The Reading: Philippians 4:4-7
“Rejoice in the Lord always;” (v.4) RSV
We have already mentioned that this letter is the most uplifting and joyful of all Paul’s output. So now we arrive at the peak of peace and praise. “Rejoice in the Lord always; and again I say, Rejoice” (v.4). What could be clearer?
The word ‘rejoice’ comes all of nine times in this short letter (1:18-19, 2:17-18, 28, 3:1, 4:4, 10). And the word ‘joy’ appears five times (1:4, 25, 2:2, 29, 4:1). So Paul says things like “… and in that I rejoice. Yes, and I shall rejoice.” (1:18-19), and “I am glad and rejoice with you all. Likewise you also should be glad and rejoice with me.” (2:17-18).
It seems that Paul has learned to adopt the attitude of rejoicing. Whatever his circumstances (and often they were dire), and whatever the problems of the churches (and often they were in conflict and riddled with issues) he would rejoice.
We are not simply subject to our emotions. Normally speaking we need not give way to gloom and despondency (I am not talking about clinical depression). We can, by the presence of the joyous Holy Spirit within us, cultivate a spirit of praise and thanksgiving. Our ‘old nature’ may have learned patterns of negativity and morbidity, but our ‘new nature’ is fully capable of exulting in the Spirit.
This is what Jesus did. For instance it said, “In that same hour (Jesus) rejoiced in the Holy Spirit and said …” (Luke 10:21). This is what the Psalmist prayed for, “”Fill me with joy and gladness … restore to me the joy of my salvation” (Psalms 51:8, 12).

**ACTIVITIES:**
a. According to the reflection on Philippians 4:4-7, how many times does the word 'joy' appear in the letter?
b. Reproduce the part of the reflection on Philippians 4:4-7 that opens with the words containing "It seems that" and closes with "he would rejoice.".
c. List every chapter-and-verse reference that the reflection on Philippians 4:4-7 cites for the word 'joy' in the letter.

**SUPPLIED INFORMATION:**
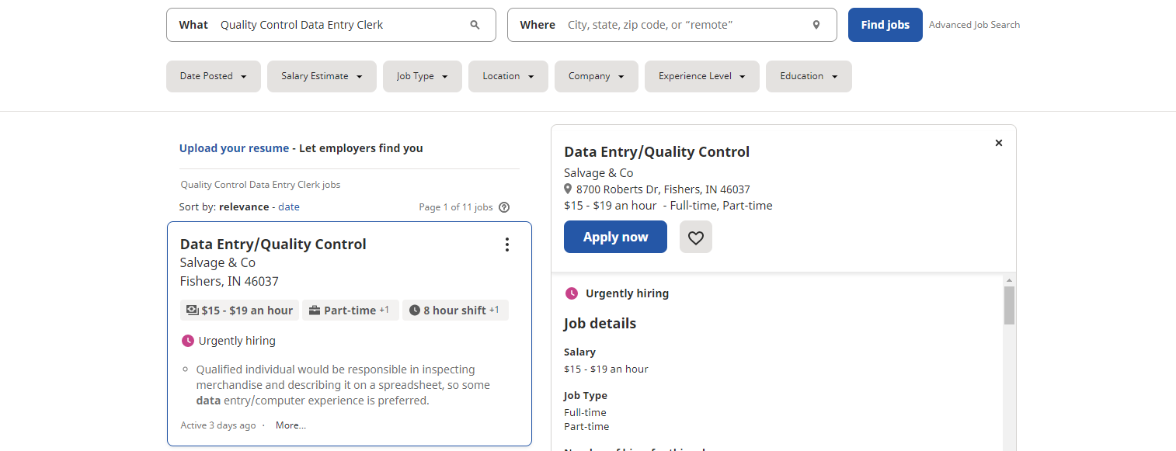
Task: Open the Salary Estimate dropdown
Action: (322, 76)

---

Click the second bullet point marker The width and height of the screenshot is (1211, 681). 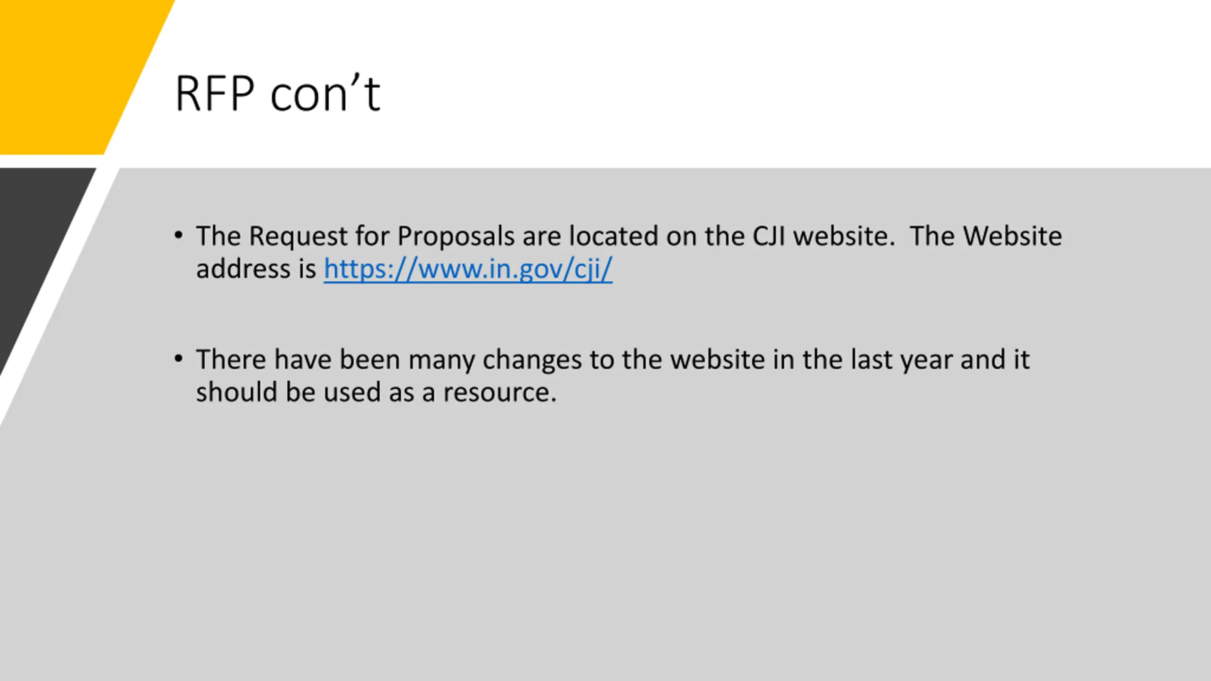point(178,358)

**ANSWERS FOR THE TASKS:**
a. Five times.

b.
It seems that Paul has learned to adopt the attitude of rejoicing. Whatever his circumstances (and often they were dire), and whatever the problems of the churches (and often they were in conflict and riddled with issues) he would rejoice.

c. 1:4, 1:25, 2:2, 2:29, 4:1